1925 – 2025 cent ans d’art Déco.

Beaucoup de monde pour découvrir cette énorme et magnifique exposition qui se répartit sur trois étages au Musée des Arts Décoratifs jusqu’au 26 avril. L’exposition de 1925 avait attiré 15 millions de visiteurs. Bijoux de Cartier, Boucheron; verreries de Gallé, Daum, Lalique; meubles de Ruhlmann, Guimard, Iribe, Gray; affiches de Mucha; robes de Vionnet, Patou, Lanvin, Poiret; textiles; papiers peints et wagons-lits reconstitués montrent toute l’excellence des artistes et artisans français.

Otobong Nkanga.

J’ai profité d’être au musée d’Art Moderne pour observer l’œuvre de cette artiste nigériane qui m’a paru intéressante mais plus hermétique. Elle utilise des textiles, des photographies, des sculptures, des céramiques, des bois, des végétaux qu’elle transforme. Jusqu’au 22 février.

Georges Condo.

J’ai découvert et adoré au musée d’Art Moderne une importante exposition autour des cycles et thématiques de ce peintre, dessinateur et sculpteur américain. Son rapport avec l’histoire de l’art, le traitement de la figure humaine et le lien avec l’abstraction. Il a tout exploré : le choix des médiums, les styles grâce à sa culture éclectique. Vous devez prendre votre temps pour observer la richesse et diversité de son œuvre, jusqu’au 8 février.

Le misanthrope de Molière.

Ces alexandrins dits par les excellents Éric Elmosnino : Alceste, Mélodie Richard : Célimène, Astrid Bas : Arsinoé, François Marthouret : Philinthe sont toujours d’actualité. Quel plaisir d’entendre et de voir ou de les revoir dans cette belle mise en scène classique de Georges Lavaudant. C’est au théâtre de l’Athénée- Louis Jouvet jusqu’au 25 janvier. Pour tous

Rêveries de pierres. Poésie et minéraux de Roger Caillois.

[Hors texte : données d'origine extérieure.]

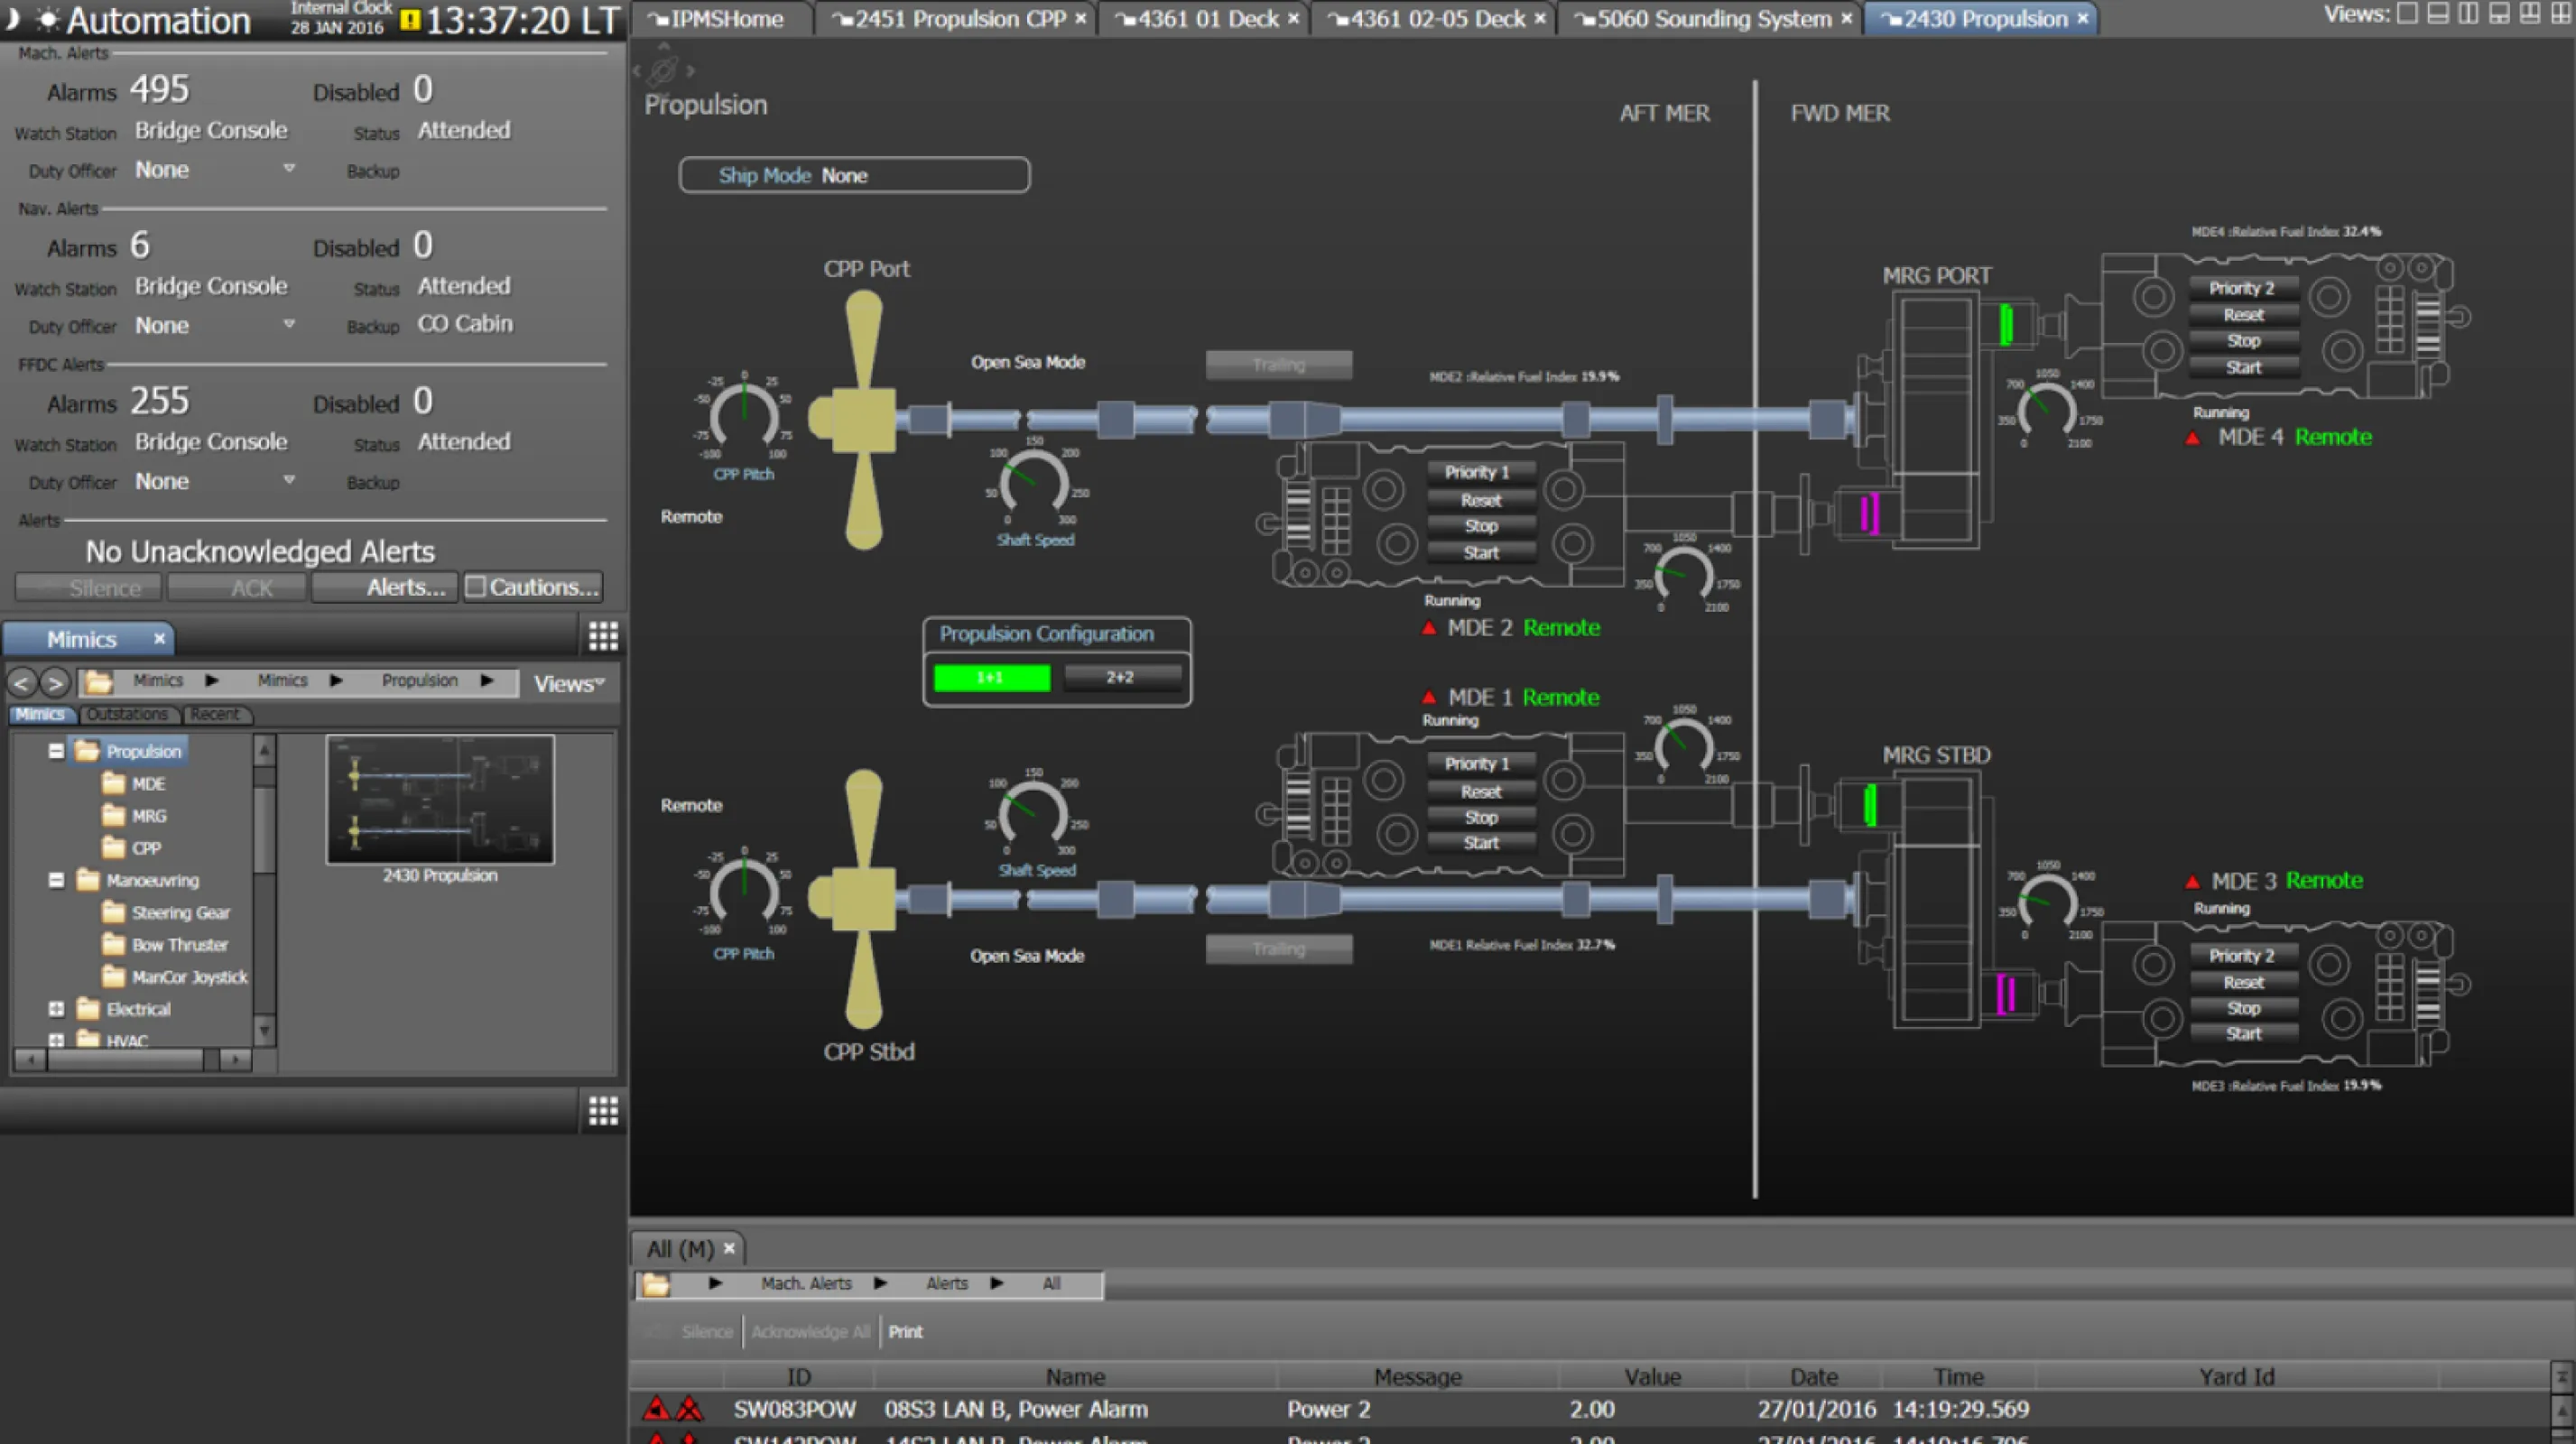Viewport: 2576px width, 1444px height.
Task: Open the 2430 Propulsion thumbnail
Action: [x=440, y=800]
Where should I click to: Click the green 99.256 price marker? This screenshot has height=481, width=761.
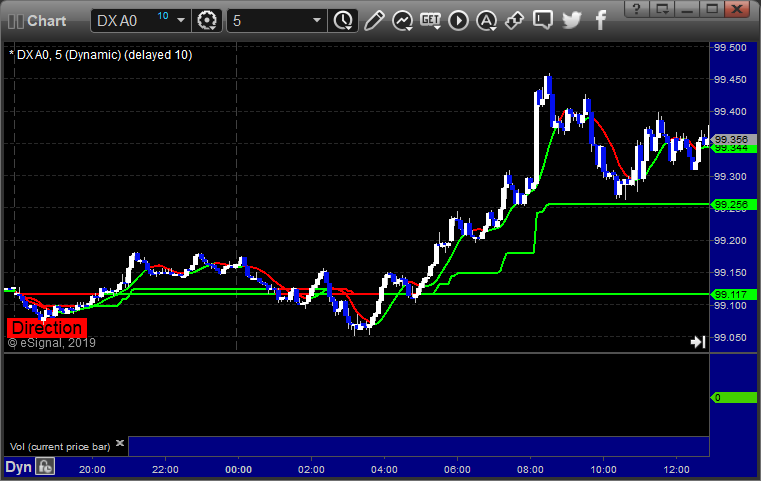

Cet érudit collectionneur a constitué entre 1952 et 1978 une collection remarquable et remarquée de plus mille minéraux tout en écrivant des textes prônant l’élévation de l’esprit vers le divin à travers la pierre. Les calcédoines : agathe, onyx, quartz, les calcaires à dendrites font rêver. Ne manquez pas de les découvrir à l’Ecole des Arts Joailliers jusqu’au 29 mars.

Écorces, Polar forestier d’Alice Carré.

Inspirée par l’héritage de parcelles de forêts reçu au décès de son père, Alice Carré découvre ce monde rural et la lutte des écologistes pour la préservation des forêts primaires. Elle confie à 6 excellents comédiens qui passent d’un rôle à l’autre, de narrer son histoire sous forme d’enquête. La large scène du théâtre de la Cité Universitaire accueille parfaitement l’intérieur des bureaux/commissariat et l’extérieur des forêts/lac/hôtel. Quelques longueurs et répétitions pour ce sujet à l’ordre du jour, à voir jusqu’au 24 janvier.

Homère Kebab de Benoît Lepecq.

J’ai aimé l’odyssée narrée avec talent par l’acteur Melki Izzouzi. Un monologue d’un migrant, ancien footballeur algérien contraint à l’exil qui cherche à joindre l’Angleterre. À écouter avec bienveillance ces moments tristes ou gais, toujours émouvants au théâtre La Flèche, les mercredis à 19h, jusqu’au 11 mars.

Gerhard Richter.

L’exposition réunit la plupart des œuvres majeures du peintre. Elle couvre six décennies des années 70 à 2025; une salle, une décennie. Le peintre a exploré tous les genres traditionnels : portrait, paysage, nature morte et tous les médiums possibles. Ses portraits sont tellement ressemblants qu’on dirait des photos. Quel éclectisme ! À voir absolument pour découvrir toute l’étendue de son talent à la Fondation Vuitton jusqu’au 2 mars.